Ronaldo of Brazil lines up before the World Cup Final match between Germany and Brazil played at the International Stadium Yokohama, Yokohama, Japan on June 30, 2002. Brazil won the match 2-0. (Photo by Shaun Botterill/Getty Images)
Finding an appropriate name for the monstrosity on Ronaldo's head during the 2002Football World Cup was somewhat of a challenge, as it is apparently the only recorded historical instance of this haircut.
We eventually settled for the term 'tonsure', a word used to refer to the shaven crowns of medieval monks. We then speculated that Ronaldo's effort to shave his head, leaving just half an oval of hair on his forehead, was an attempt to detract attention away from his teeth.
Whatever Ronaldo's reasons for assuming this hairstyle, the end result created the impression that the best striker in the world at the time, was in fact a neolithic monk who had suffered an unfortunate run-in with a stoned shamanic hairdresser in the depths of the Amazon rainforest.

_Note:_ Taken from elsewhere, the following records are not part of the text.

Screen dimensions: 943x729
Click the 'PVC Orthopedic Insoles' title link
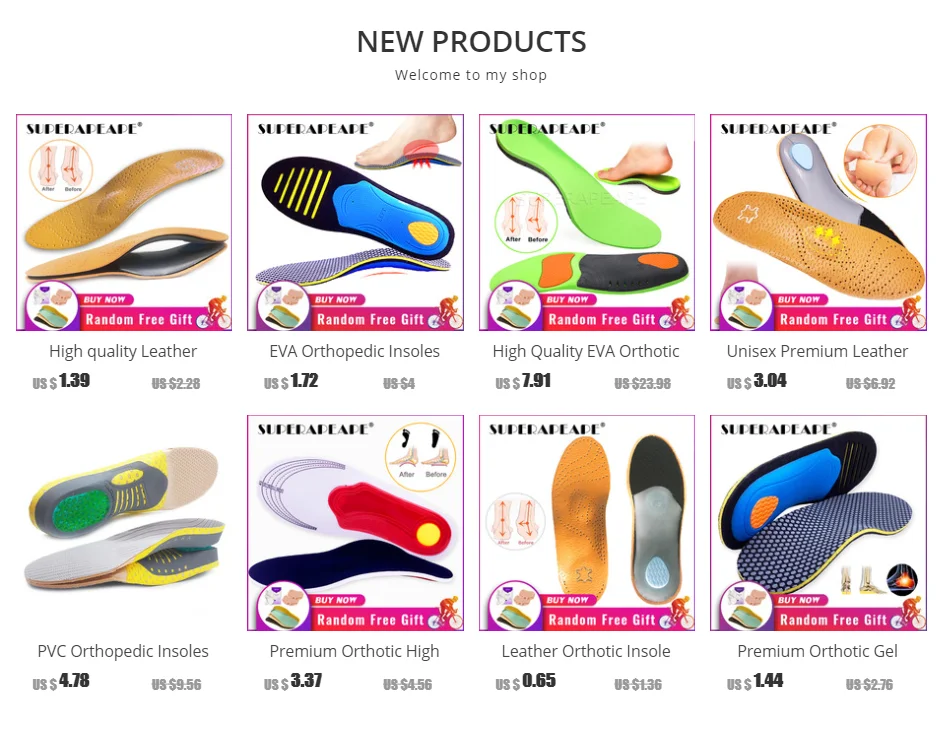coord(123,651)
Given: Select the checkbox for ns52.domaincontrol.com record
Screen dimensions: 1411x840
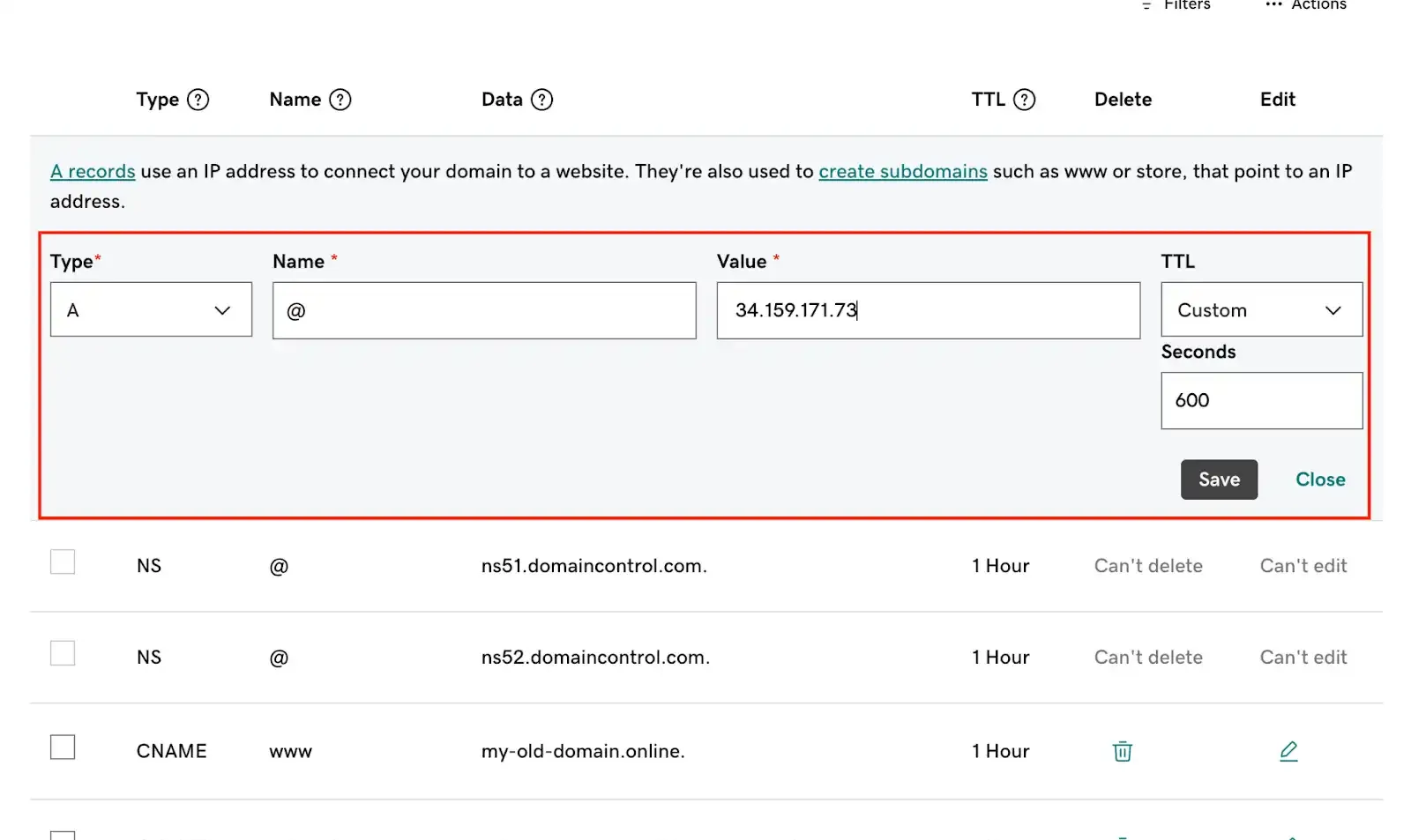Looking at the screenshot, I should pyautogui.click(x=63, y=654).
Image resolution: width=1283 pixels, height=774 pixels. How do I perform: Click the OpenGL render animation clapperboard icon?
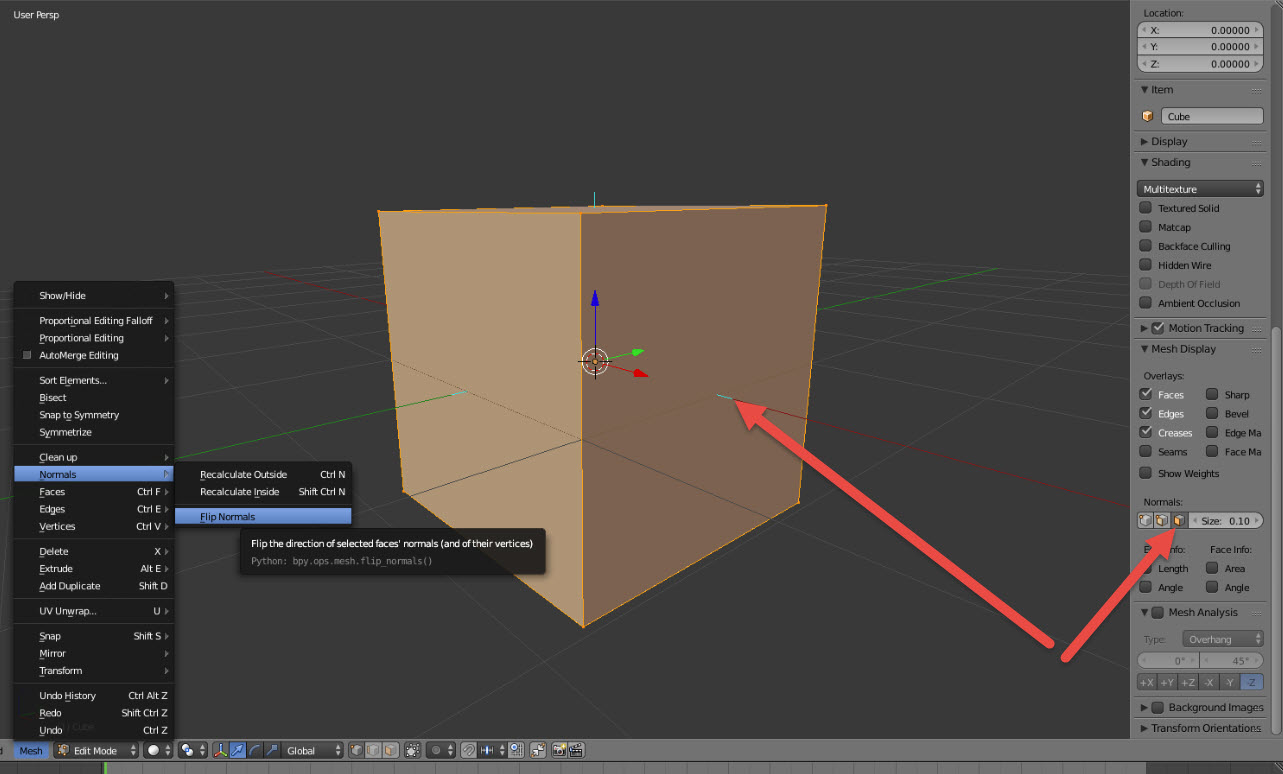tap(576, 750)
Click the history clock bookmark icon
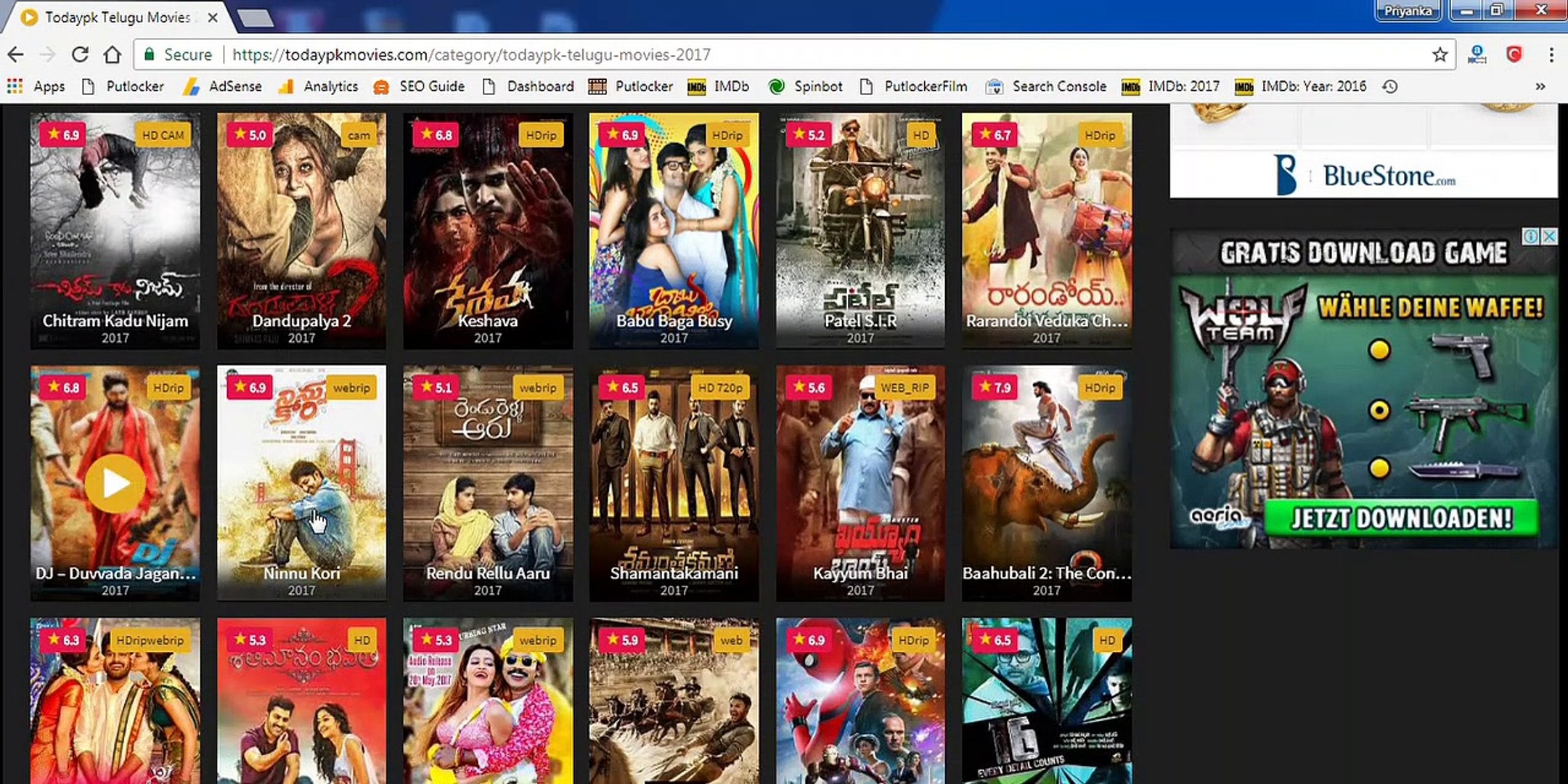 point(1389,86)
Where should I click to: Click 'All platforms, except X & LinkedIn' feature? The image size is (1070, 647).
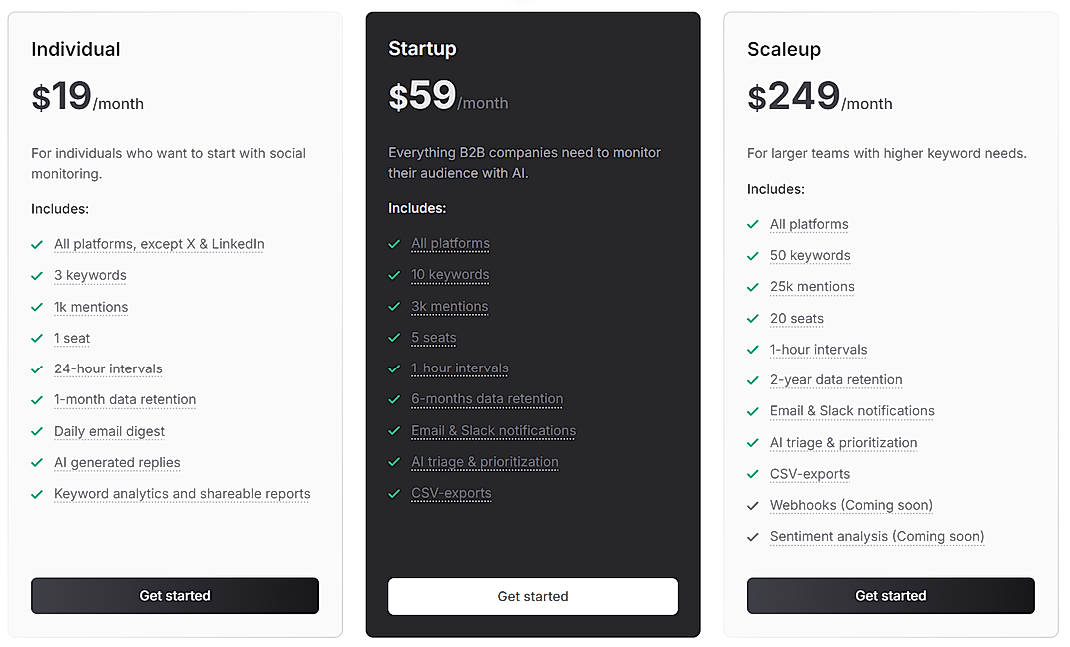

Nigerian defender Taribo West plays with the ball during a training session of his team 22 January 2002, during the African Nations Cup tournament in Bamako. Nigeria beat Algeria 21 January. (Photo by FRANCK FIFE/AFP/Getty Images)
Whilst pigtails might be an acceptable punishment to inflict on footballers who roll around in agony after receiving a dirty look from an opposition player in the penalty area, they have no place on the head of any self-respecting international footballer.
Nigeria and AC Milan defender Taribo West thought differently, however. During a career that spanned decades, West performed his duties beneath a truly ridiculous set of miniature pigtails, each of which appeared to have been impaled with a cocktail umbrella.

The Mullet

Roberto Baggio of Brescia in action during the Serie A match between Torino and Brescia, played at the Stadio Delle Alpi, Turin, Italy on November 2, 2002. (Photo by Grazia Neri/Getty Images)
Throughout football history mullets have gripped onto the heads of the world's finest footballers like hillbilly demons out of a Chuck Norris nightmare. During all this time, the basic principles of this hairstyle have remained unchanged: short in front, long at back - moustache optional.
Otherwise apparently sane and decent guys, the footballers who have been afflicted by mullets include England international Chris Waddle, Liverpool striker Fernando Torres, German international Rudi Voller and, of course, Roberto Baggio, who teased his mullet into a permed ponytail.

Gel Sculptures

Abel Xavier of Los Angeles Galaxy, Kazujuki Toda of Japan and Carlos Valderrama of the Colorado Rapids.
Some footballers wear hairstyles so bizarre that they defy crass categorisation. Virtually the only thing these creations have in common is that they require industrial quantities of super-glue strength styling gel.
Amongst the most notable gel sculptures are Abel Xavier's peroxided dome, Japanese international Kayazuki Toda's impression of a mohawk in flames, David James' lock-down fringe parting/helmet, and whatever it is that has been living on Carlos Valderrama's head for the duration of his career.
(Alright, Valderrama's hairstyle doesn't appear to involve gel but it's definitely worthy of an honourable mention).